**Exercise requirements**
For the material below, please count the lines containing "Viewport". Reply with the count alone.

**Listed entries**
*****
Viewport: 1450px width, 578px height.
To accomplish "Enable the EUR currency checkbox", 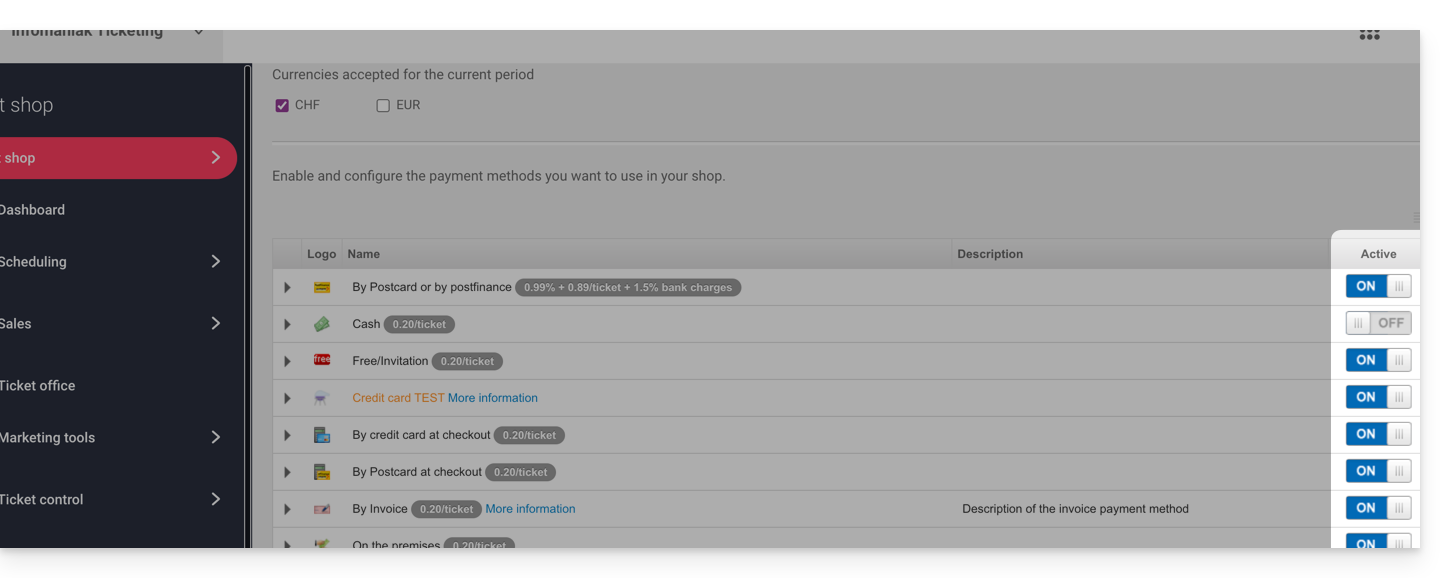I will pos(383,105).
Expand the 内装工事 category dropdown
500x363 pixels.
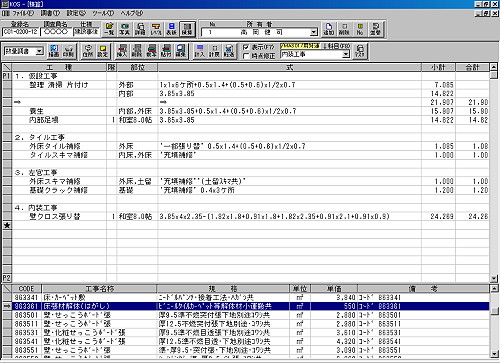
*****
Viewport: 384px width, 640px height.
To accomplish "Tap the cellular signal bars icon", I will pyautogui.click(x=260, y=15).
*****
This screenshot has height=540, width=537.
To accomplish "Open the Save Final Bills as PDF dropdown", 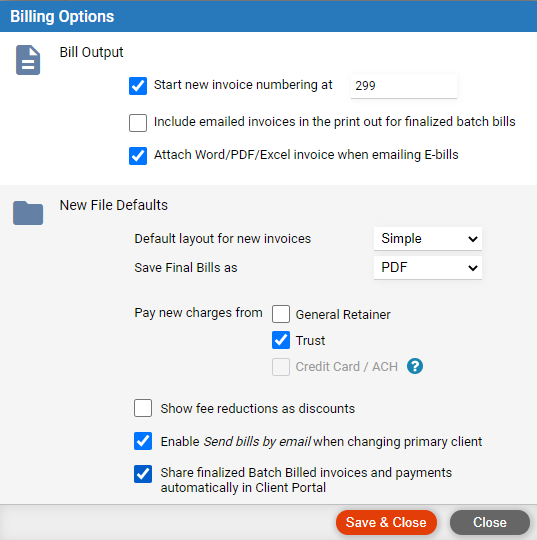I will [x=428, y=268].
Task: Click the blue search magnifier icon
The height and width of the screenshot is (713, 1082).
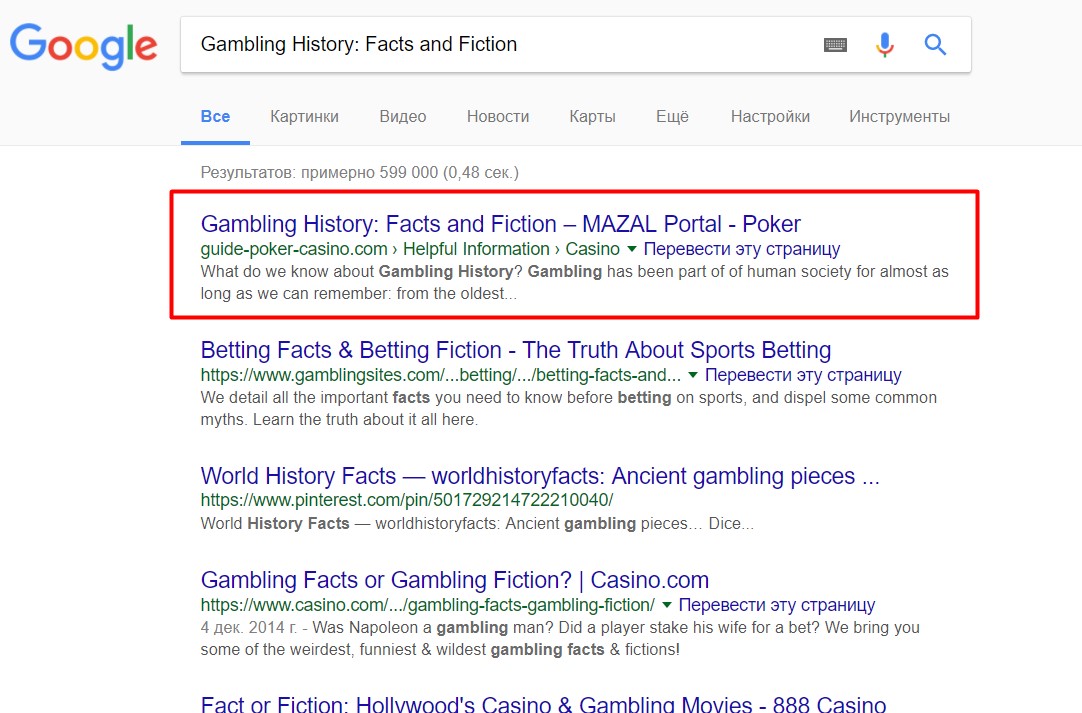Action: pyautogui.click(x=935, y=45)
*****
**Reply to the exercise**
2